I became very quiet and detached in Special Ed. I don’t know if the move there brought on the change or just enhanced it. I do know that school had been a sanctuary for me before Special Ed. Every morning I got to leave crazy town and the wolves and I got to be somewhere where reading was a good thing, where the rooms were bright and clean and where I could imagine I was one of the regular kids. Even before the Not So Special Special Ed episode (as we now call it in family folklore) I knew I was different. I was from the only family where the Dad didn’t work, where the Mom never came outside. I lived in the house where the police were called at least once a week. This would work for me in later grades when I took on the sexy persona of the cool tough chick from the fucked up family. But that’s another story …
The grammar school girl was devastated that school had been ruined for her. Now she was with crazy people all the time. The kids were crazy, the teachers were crazy – I remember lots of yelling and lots of “everyone has to be still and be quiet”. This may have been where my caretaker persona really got all her experience. I remember unlocking wheelchairs and picking up crutches. I vividly recall sitting for hours on end wiping the mouth of a boy who slumped in his chair and drooled. I think he smiled at me once. There are no report cards from this period, there is no class picture. I don’t know if that’s because the wolves didn’t bother preserving them or if the Special Ed kids weren’t worthy of remembrances.
One of the parents in Autism: The Musical had a brilliant little meltdown about how the world didn’t value her child. She was my favorite parent, and by coincidence (or not) she is the Mom of the girl who reminds me of younger me.
This is not a sad post. I’m not depressed or angry or upset. I felt it worthwhile to share the memories and feelings that Autism: The Musical evoked in me. My time in Special Ed may be where I started to develop empathy and if it was then good, it was a great place for me to be. If my caretaker abilities where honed there, then good – it was a great place for me to be. If my ability to look at people and actually see them started there then good – it was a great place for me to be. It also makes me feel better about the world to know that we have come far since the days of throwing all the “special” kids into one class and hoping no one got hurt. We have so very far to go I know but sometimes the value of getting older is that you can remind people that moving forward is possible because you are living proof of it.

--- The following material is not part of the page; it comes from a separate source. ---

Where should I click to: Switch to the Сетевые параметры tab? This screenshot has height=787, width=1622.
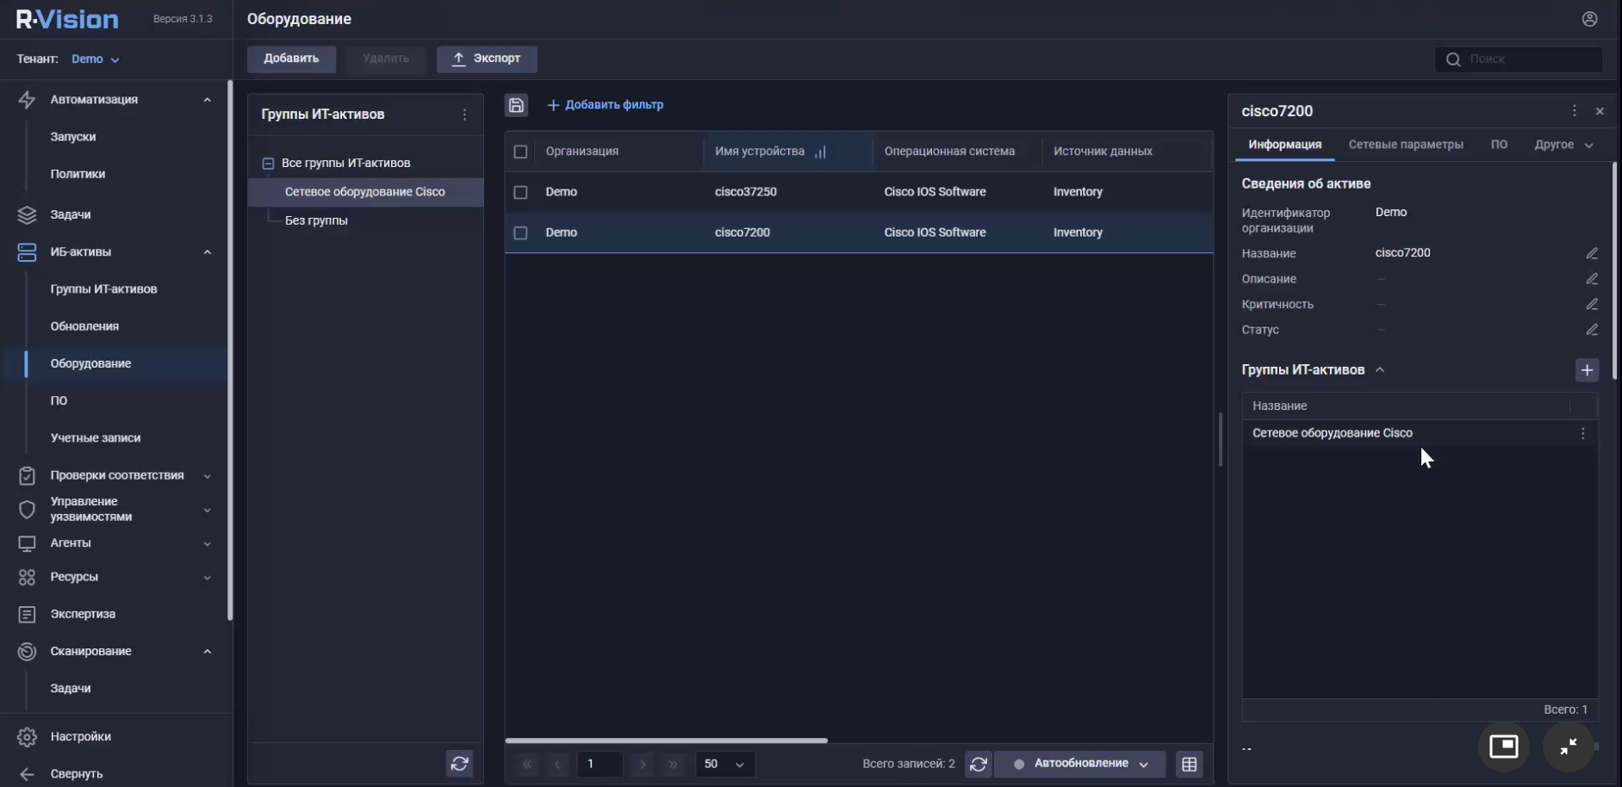1406,144
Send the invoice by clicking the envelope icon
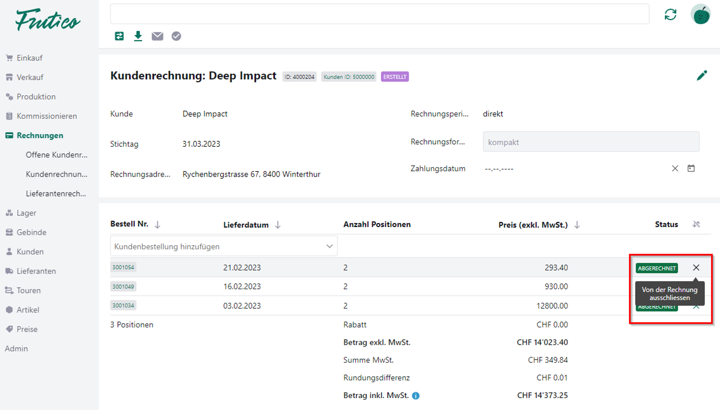This screenshot has height=410, width=720. [157, 36]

My favorite Mom in Autism: The Musical – the Mom of the remembered mini-me – said that “we can’t throw these kids away, someone has to be there to shepherd them forward”.
All through my life there were people who shepherded me forward and I like to think I now do the same. I like to think there are many shepherds among us.
You can see Autism: The Musical on HBO throughout the month of April and on HBO – On Demand. For more info check Here
I thought there was a way to view it online but that link doesn’t work at the moment.
I really recommend it. It is smart and real and earnest and endearing.
Thanks to a weird schedule at the giant-ass store and a feeble attempt to have a social life my wordzzle for Saturday will probably be posted late but I’m gonna do it. Don’t forget to check out this weeks words and give it a whirl.